The recommendation levels in the CSCO (Chinese Society of Clinical Oncology) guidelines serve as a bridge connecting high-level medical evidence with complex clinical decisions. They are not merely simple classifications but result from a comprehensive evaluation of evidence strength, drug accessibility, and expert consensus, directly determining which treatment plans are prioritized in clinical practice.
The CSCO guidelines primarily categorize recommendations into three levels. Level I recommendations represent the current standard of care that patients should prioritize, indicating well-established, effective, and affordable options for most patients. Level II recommendations signify treatments with high evidence levels but lower accessibility, or slightly lower evidence levels but high expert consensus. Level III recommendations indicate options with lower evidence levels that are either commonly used clinically, possess exploratory value, or are considered acceptable by experts.
In the era of evidence-based oncology treatment, the CSCO guidelines function not only as a handbook for clinicians but also as a benchmark for assessing the value of innovative drugs. Recent clinical data readouts for Zhejiang Huahai Pharmaceutical Co.,Ltd.'s HB0025, combined with chemotherapy as a first-line treatment for squamous and non-squamous non-small cell lung cancer (NSCLC), allow for an analysis based on CSCO treatment pathways. This analysis explores the drug's potential clinical positioning, market access prospects, and its pathway to differentiation in a competitive market.
Squamous and non-squamous NSCLC are the two main subtypes of lung cancer, differing in cell origin, pathological features, and affected populations. Current first-line treatment strategies are no longer based solely on morphological classification but are determined by precise molecular pathology, particularly driver gene mutation status and PD-L1 expression levels.
For patients with inoperable locally advanced or metastatic (Stage IV) NSCLC, the initial step involves genetic testing to identify potential driver gene mutations, such as EGFR, ALK, ROS1, BRAF, MET, RET, or KRAS. If a specific driver mutation is present, first-line treatment typically involves corresponding targeted therapies, such as tyrosine kinase inhibitors like osimertinib for EGFR mutations.
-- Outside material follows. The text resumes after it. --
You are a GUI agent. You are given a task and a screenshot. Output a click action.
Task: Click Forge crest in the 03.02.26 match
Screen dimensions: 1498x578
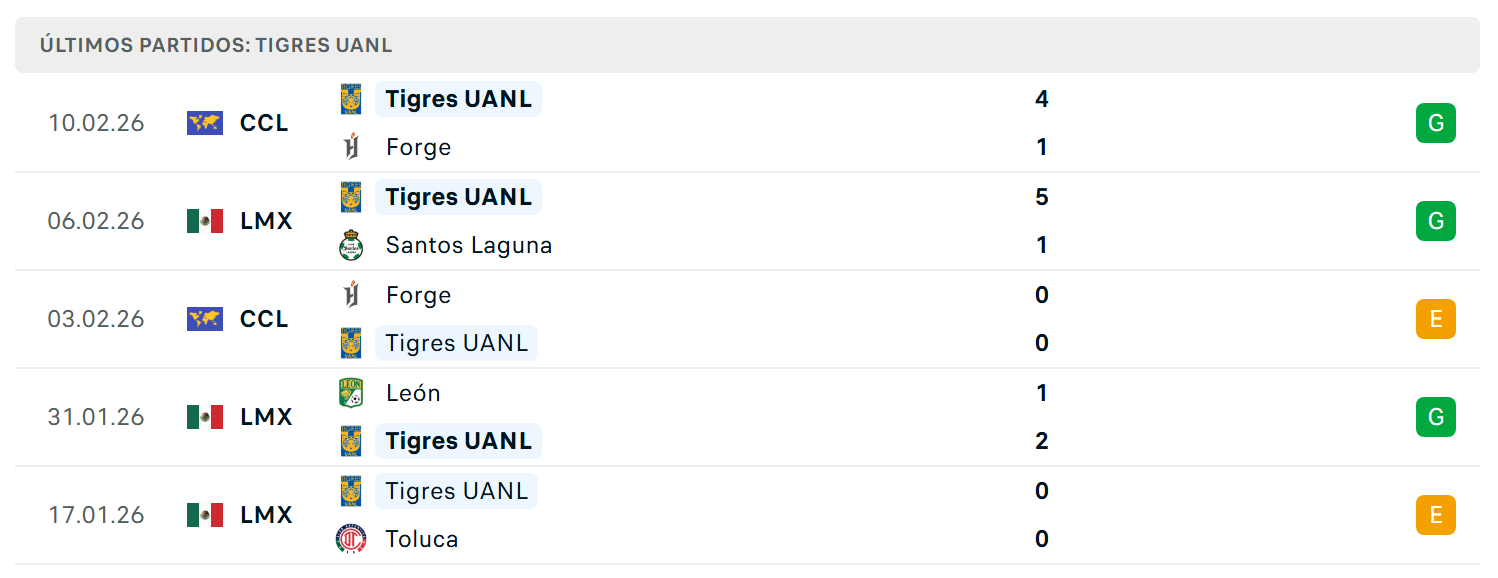pos(351,295)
If no targetable driver mutations are found, the subsequent treatment choice depends on the tumor's PD-L1 expression level. For high PD-L1 expression (≥50%), single-agent immune checkpoint inhibitors like pembrolizumab or atezolizumab are often used. For low PD-L1 expression (1-49%) or negative expression (<1%), the standard approach is an immune checkpoint inhibitor combined with platinum-based doublet chemotherapy. This is the most common regimen, applicable to both squamous and non-squamous carcinoma, though the specific chemotherapy drugs used may differ.
HB0025 is an innovative anti-PD-L1/VEGF bispecific fusion protein independently developed by Huahai's subsidiary, Huaota Biopharma. Phase II clinical data for HB0025 plus chemotherapy in first-line treatment of advanced lung squamous cell carcinoma and lung adenocarcinoma, presented at the 2025 ESMO conference, showed an objective response rate (ORR) of 83.3% in the squamous NSCLC cohort. The ORR reached 100% in the PD-L1 high expression subgroup, with a disease control rate (DCR) of 95.8%. In the non-squamous cohort, the ORR was 56.4%, with a DCR of 94.9%. Regarding safety, the incidence of Grade 3 or higher immune-related adverse events (irAEs) was low, indicating good tolerability.
Based on current data, HB0025 combined with chemotherapy shows promising signals for ORR and DCR. These figures appear favorable in non-head-to-head comparisons with other immune checkpoint inhibitors combined with chemotherapy. For instance, the RATIONALE-304 study reported an ORR of approximately 57.8% for tislelizumab plus chemotherapy in first-line advanced non-squamous NSCLC. The GEMSTONE-302 study showed an ORR of about 61.4% for sugemalimab plus chemotherapy in first-line treatment of advanced squamous and non-squamous NSCLC.
However, meta-analysis results indicate no significant correlation between overall survival (OS) benefit and ORR or progression-free survival (PFS). Short-term efficacy benefits do not necessarily translate into significant long-term OS advantages. Ultimately, median overall survival (mOS) remains the gold standard for determining a drug's value. This means that while HB0025 combination therapy demonstrated impressive ORR data in the Phase II study, even achieving 100% in some subgroups, these short-term efficacy indicators are insufficient to conclusively define its clinical value.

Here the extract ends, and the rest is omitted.